* **Goal**
Pull out every line of the entries that contains the word "should", matching uppercase and lowercase exactly.

* **Extracted material**
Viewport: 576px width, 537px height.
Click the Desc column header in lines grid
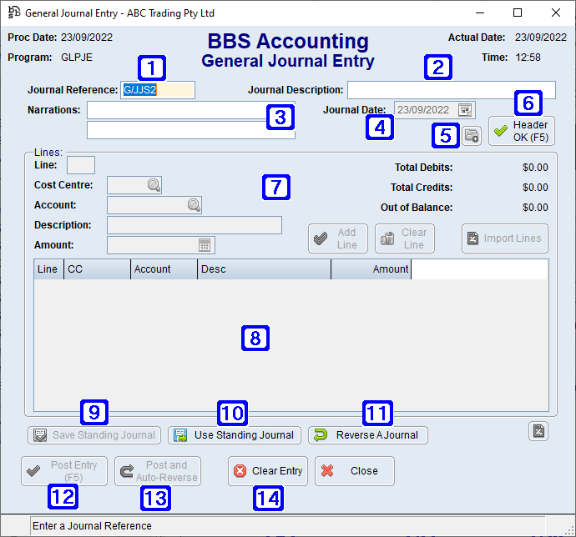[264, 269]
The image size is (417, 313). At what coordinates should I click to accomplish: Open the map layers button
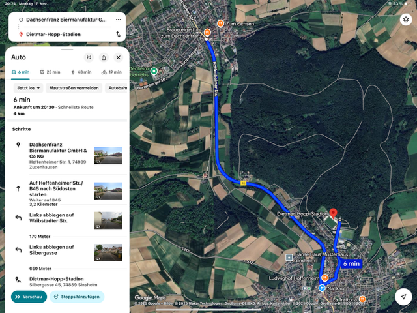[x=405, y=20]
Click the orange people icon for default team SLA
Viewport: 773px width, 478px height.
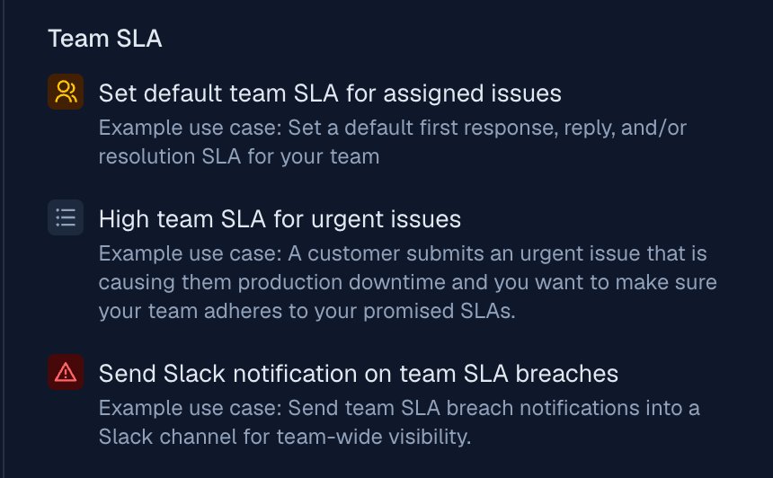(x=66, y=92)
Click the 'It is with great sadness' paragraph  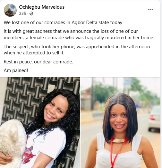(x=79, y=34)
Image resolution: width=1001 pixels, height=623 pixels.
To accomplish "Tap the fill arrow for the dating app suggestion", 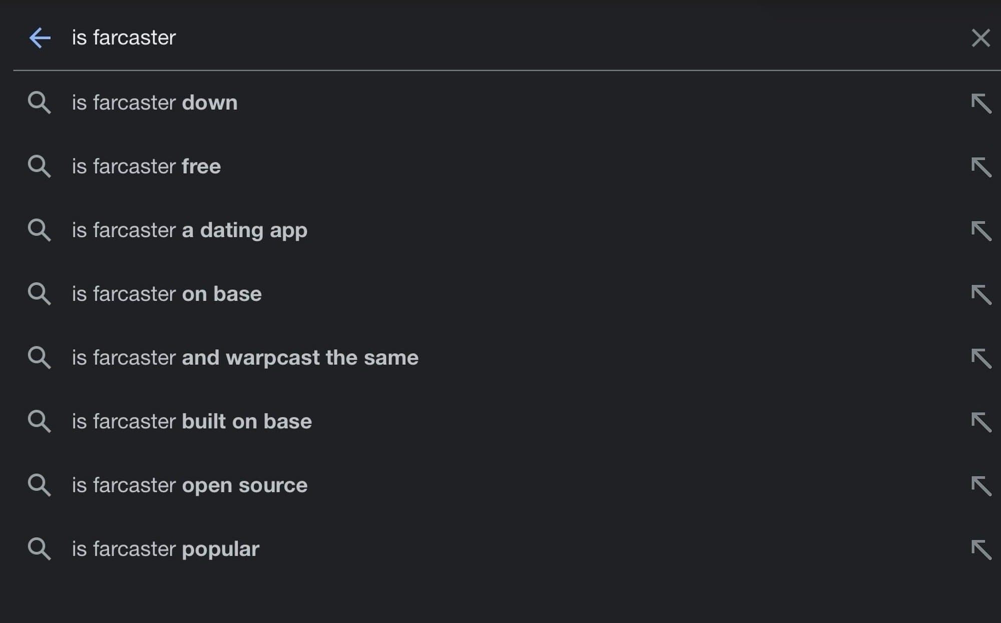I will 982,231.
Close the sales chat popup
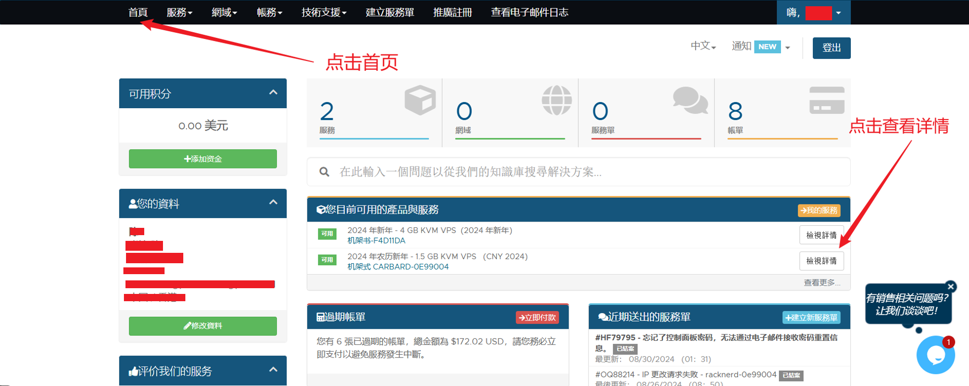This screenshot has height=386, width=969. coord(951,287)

...

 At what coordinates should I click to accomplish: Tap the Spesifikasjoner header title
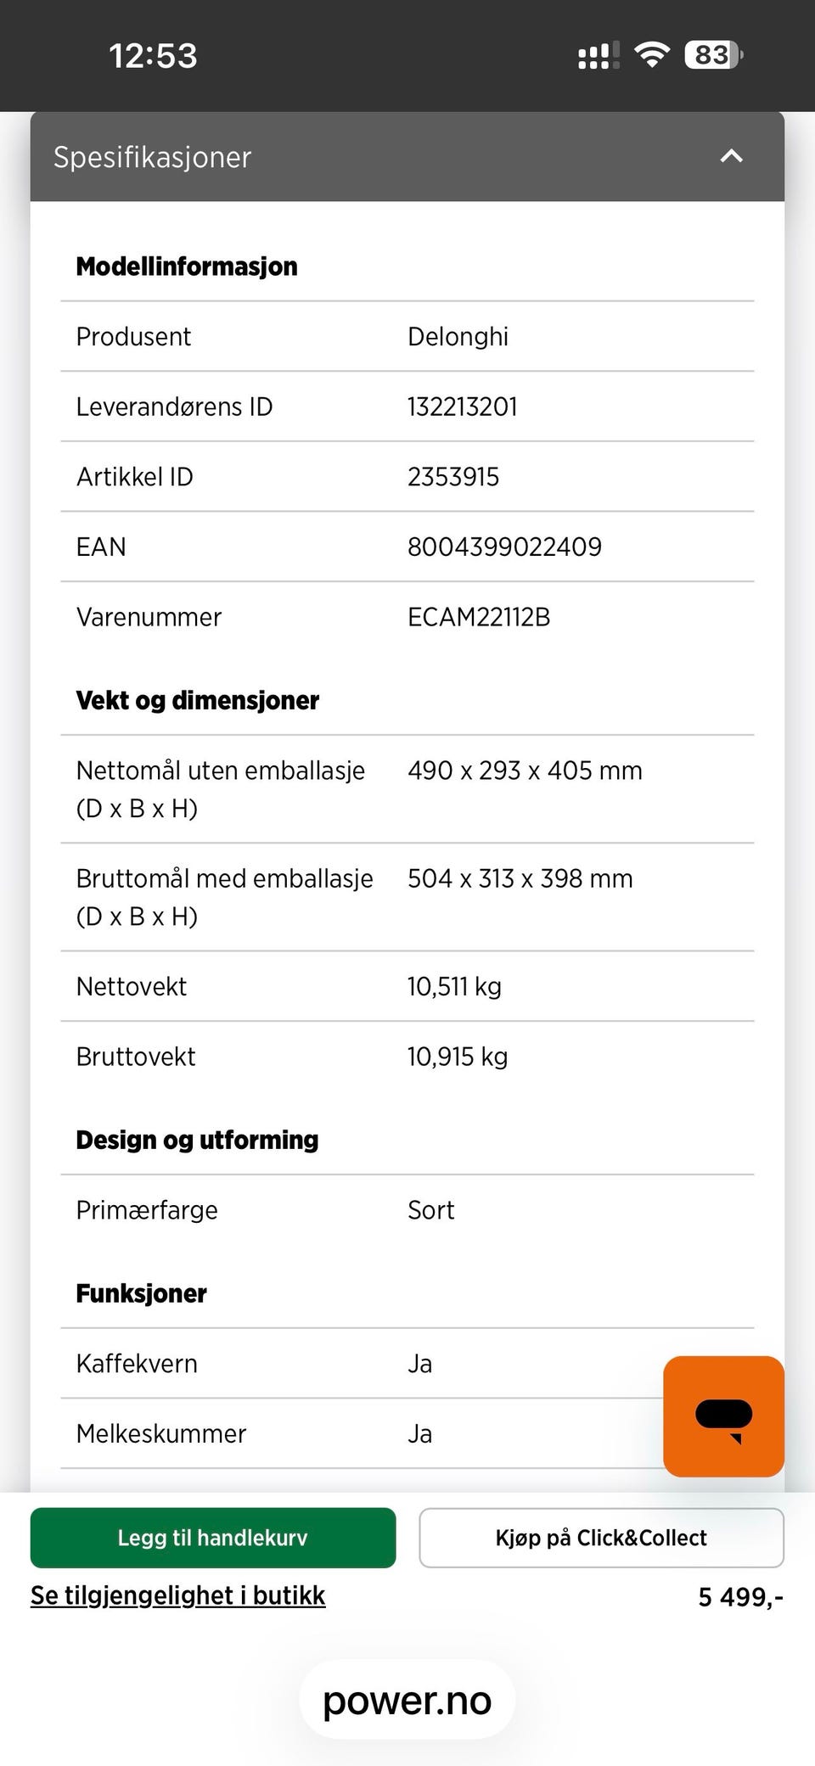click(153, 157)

* **Completed task**
The image size is (417, 313). At what coordinates should I click to accomplish: Open the map layers button
 At what coordinates should I click to accomplish: Tap the Spesifikasjoner header title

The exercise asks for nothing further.